To further support that the theophylline was interacting with the aptamer and not just increasing protein translation through another route, a single point mutation that decreases affinity for theophylline in vitro and increases affinity for 3-methylxanthine was introduced to the aptamer. When using this mutant riboswitch in the presence of theophylline, the beta-galactosidase activity was almost the same as beta-galactosidase activity without any small molecule while beta-galactosidase in the presence of 3-methylxanthine was significantly higher than base-line. These results suggest that the change in translation as indicated by the increase of beta-galactosidase is controlled by the riboswitch and not some other mechanism (figure 15).
(Desai and Gallivan 2004)
Figure 15: Beta-galactosidase activity was low and basically the same for cells with the mutant riboswitch that had no molecule (black), caffeine (red), or theophylline (green) added. Cells with the mutant riboswitch showed significant increase in beta-galactosidase activity when 3-methylxanthine (blue) was added.

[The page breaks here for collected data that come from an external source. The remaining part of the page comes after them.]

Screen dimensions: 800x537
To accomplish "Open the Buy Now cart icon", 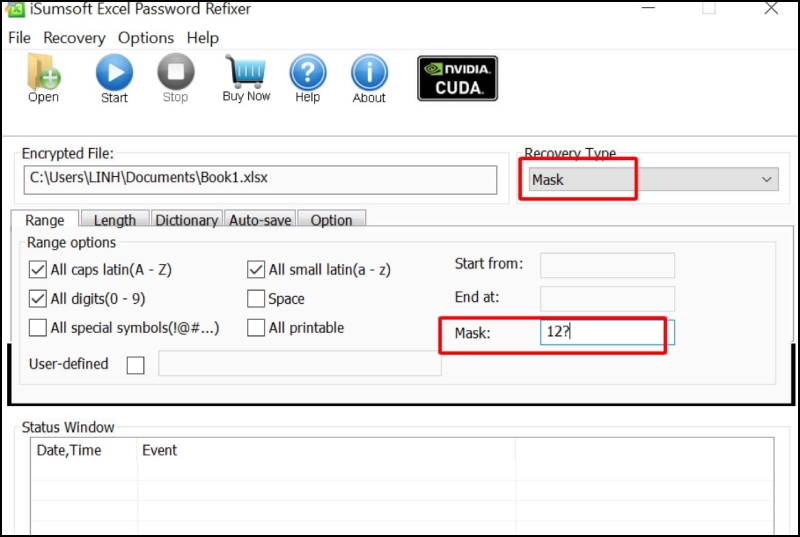I will coord(246,72).
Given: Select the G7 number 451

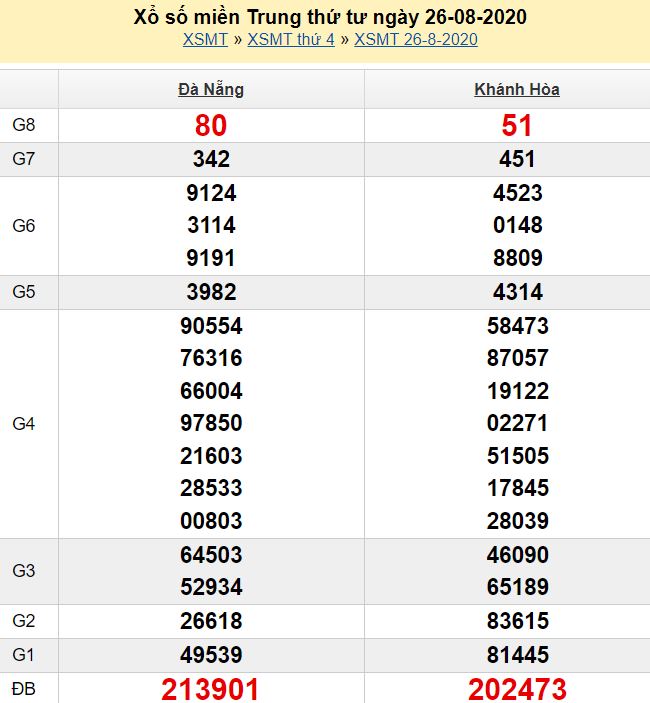Looking at the screenshot, I should [517, 159].
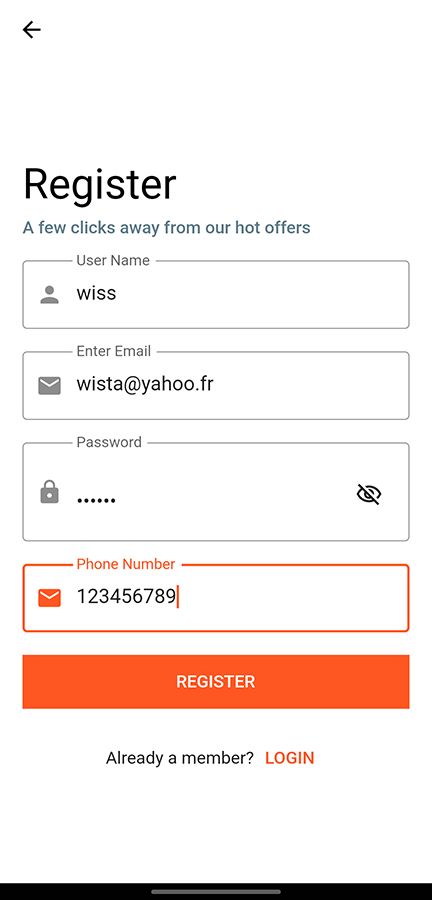Click the Register heading

100,185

In synthetic biology, parts are often tweaked until the efficiency, detectability, and other properties are enhanced to work as a part in a device. Gallivan's lab worked on optimization of the riboswitch by changing the position of the aptamer in relation to the RBS. The riboswitch showed a greater increase in beta-galactosidase activity when the aptamer was 8 base pairs upstream of the RBS than when the aptamer was either 2 or 5 base pairs upstream (figure 16). This result could be because of the surrounding bases being purines in this particular transcript or the actual distance.
(Desai and Gallivan 2004)
Figure 16: Cells exposed to theophylline (green) showed greater beta-galactosidase activity than cells exposed to caffeine (red) or cells exposed to nothing (black) no matter the distance of the riboswitch from the RBS, but the greatest increase was experienced by cells with the riboswitch 8 base pairs (the farthest tested distance) from the RBS when exposed to theophylline.
Modularity
An advantage of riboswitches is that they are modular. The aptamer that is in front of the RBS does not have the restriction that it only works in front of specific sequences. A riboswitch can technically be integrated into any mRNA without redesigning the whole riboswitch component unlike with antiswitches. Because riboswitches do not have a complement to any specific RBS, they can function in front of RBS's that vary drastically from each other while Isaac's riboregulators may need to be redesigned to accomodate the different RBS's.
References
Desai SK and Gallivan JP. Genetic Screens and Selections for Small Molecules Based on a Synthetic Riboswitch That Activates Protein Translation. J. Am. Chem. Soc.(2004) 126:13247-54.